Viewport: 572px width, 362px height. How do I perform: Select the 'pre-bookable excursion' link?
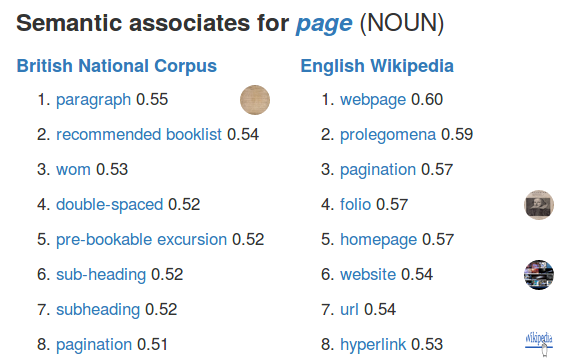click(141, 240)
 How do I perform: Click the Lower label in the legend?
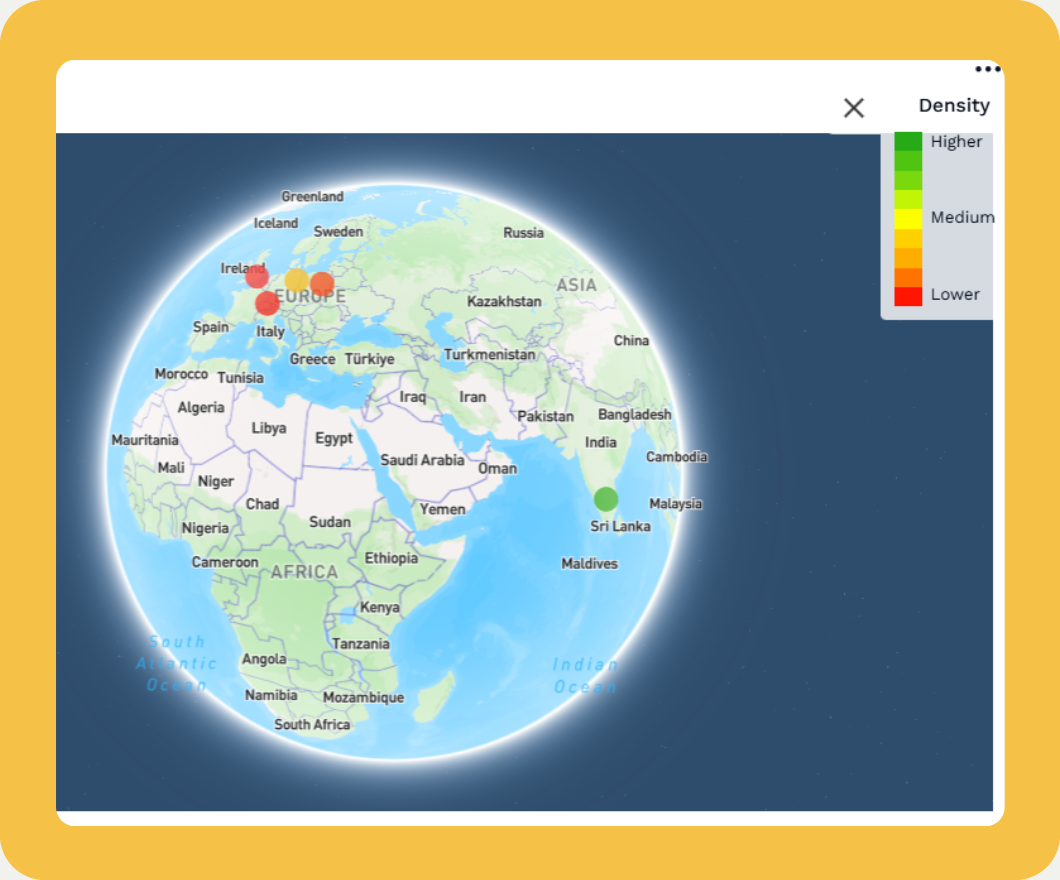click(955, 294)
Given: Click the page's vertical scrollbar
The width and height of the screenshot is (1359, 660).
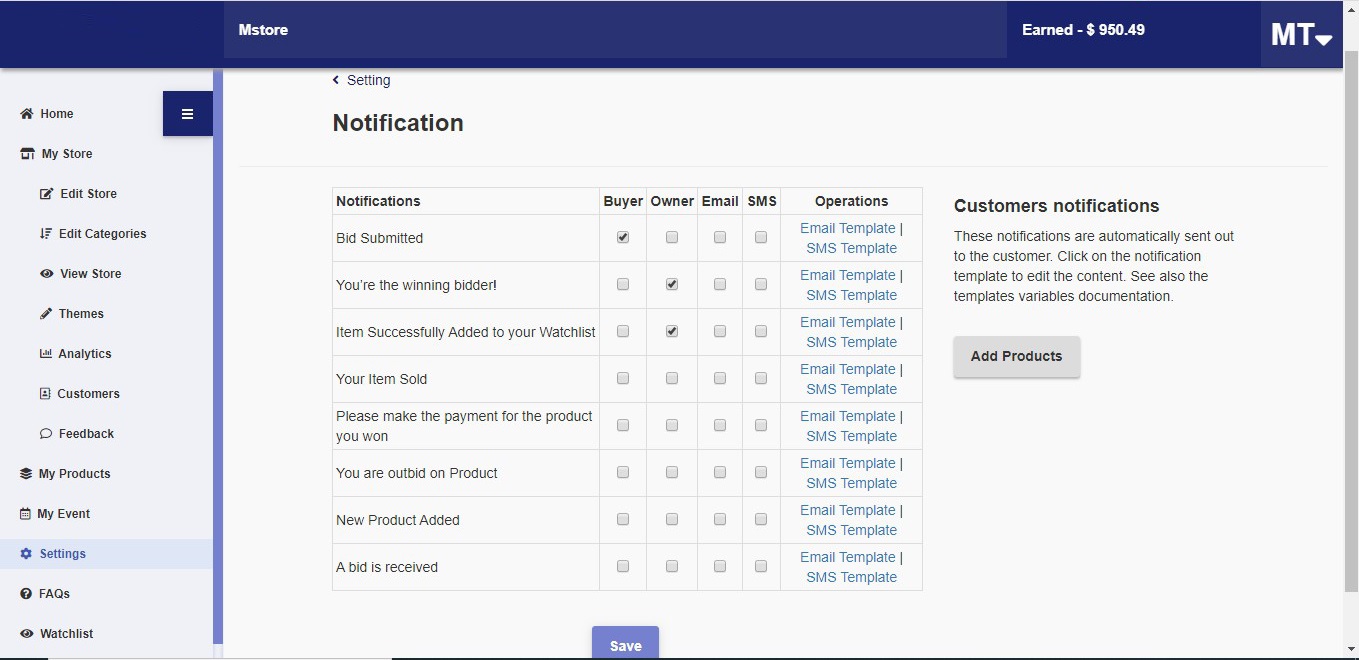Looking at the screenshot, I should pos(1351,300).
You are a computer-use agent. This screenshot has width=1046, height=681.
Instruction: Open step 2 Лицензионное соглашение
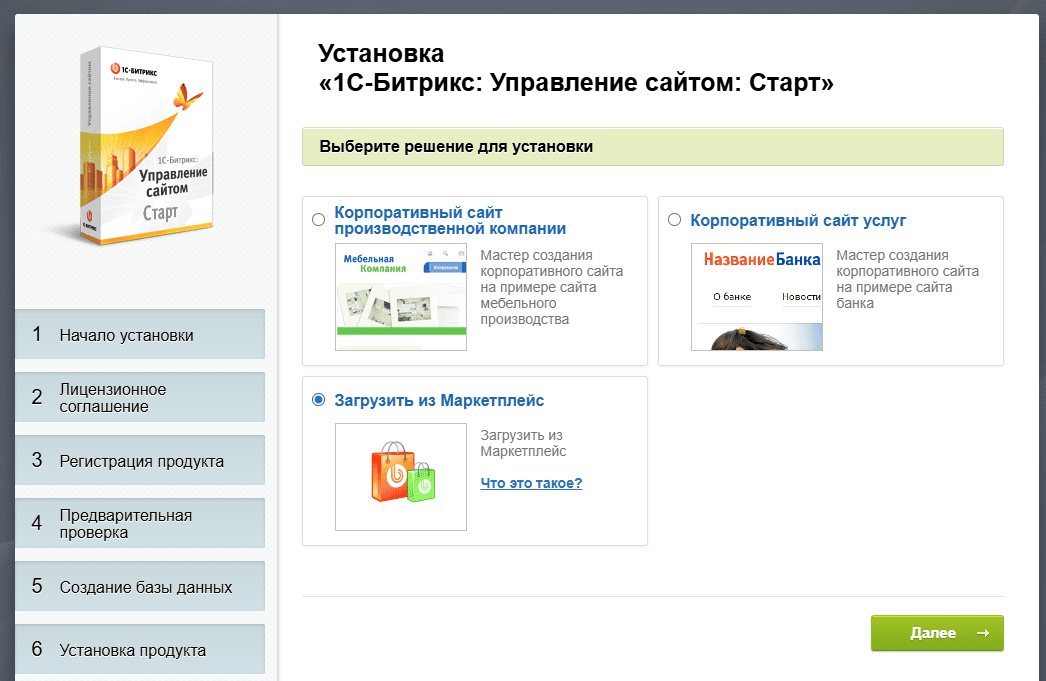pos(140,397)
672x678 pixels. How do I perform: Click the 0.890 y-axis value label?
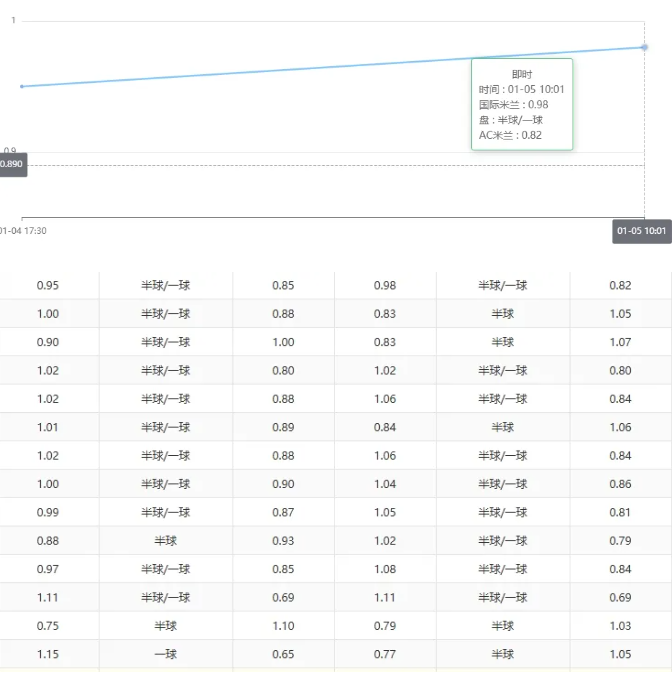[x=12, y=164]
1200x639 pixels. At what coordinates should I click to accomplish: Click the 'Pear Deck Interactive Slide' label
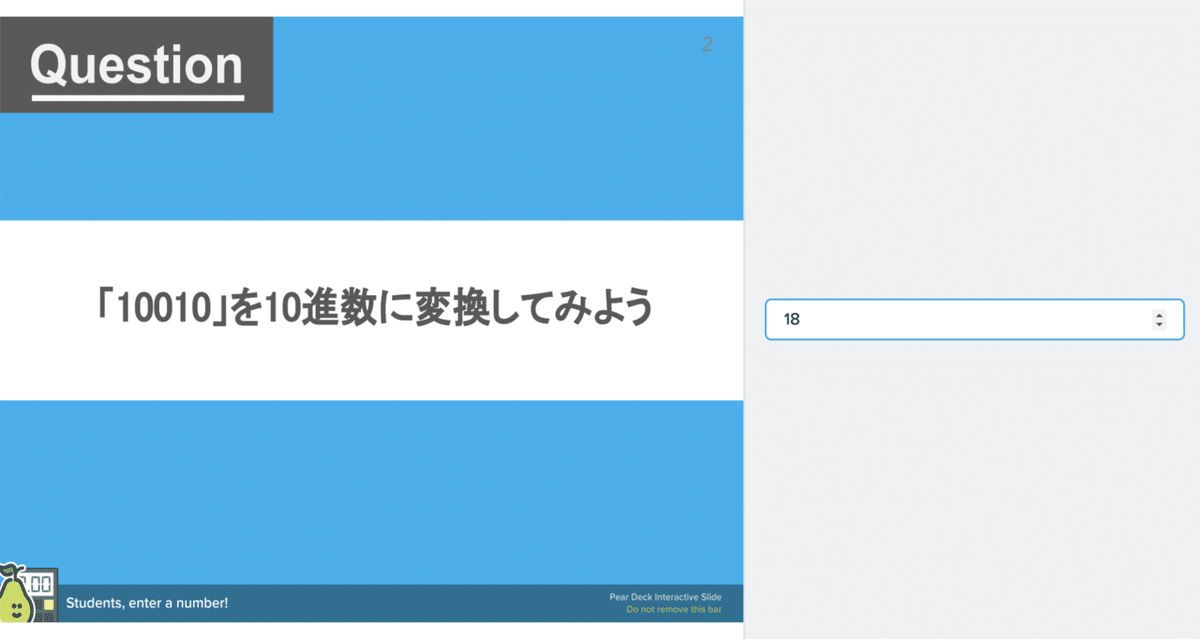(666, 596)
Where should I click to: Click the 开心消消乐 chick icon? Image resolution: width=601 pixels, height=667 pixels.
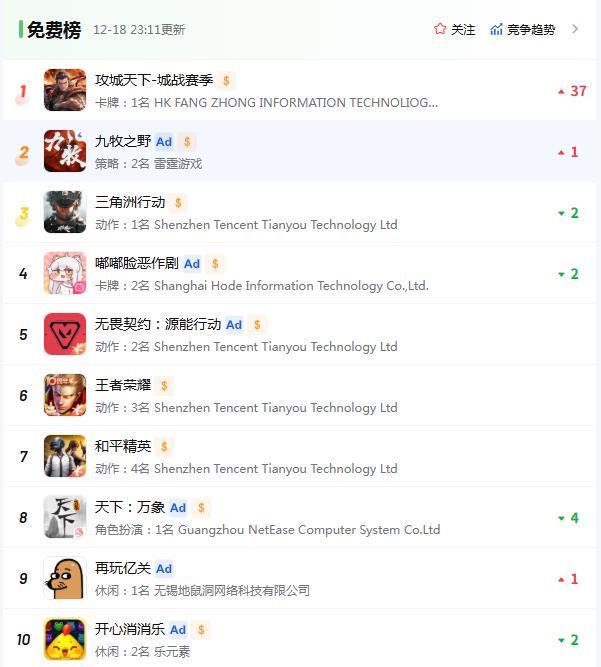coord(65,639)
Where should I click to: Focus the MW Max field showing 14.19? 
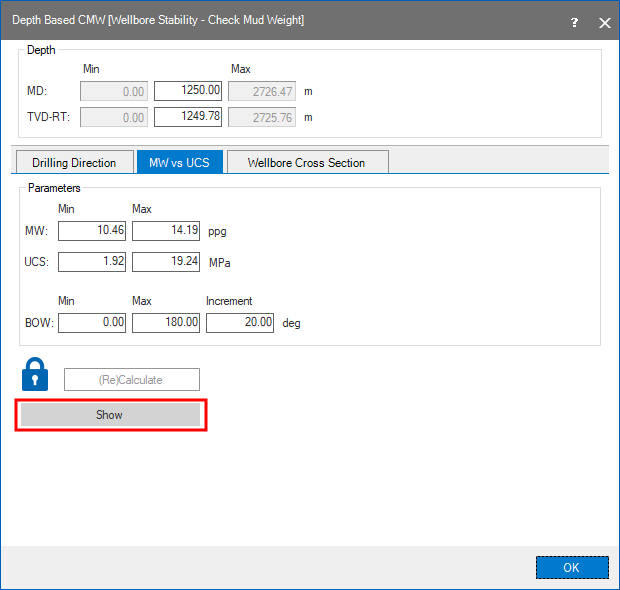[166, 232]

________________

INSTRUCTIONS TO FOLLOW
From the material above, pick out every line that contains the string "width" and copy each one in full. Case counts.

COMPLETE ANSWER
Viewport: 572px width, 362px height. How do I perform: Select the 'pre-bookable excursion' link?
The width and height of the screenshot is (1359, 660).
You are a computer-use agent. This screenshot has width=1046, height=681.
Where should I click to: Click the 开心消消乐 chick icon? Image resolution: width=601 pixels, height=667 pixels.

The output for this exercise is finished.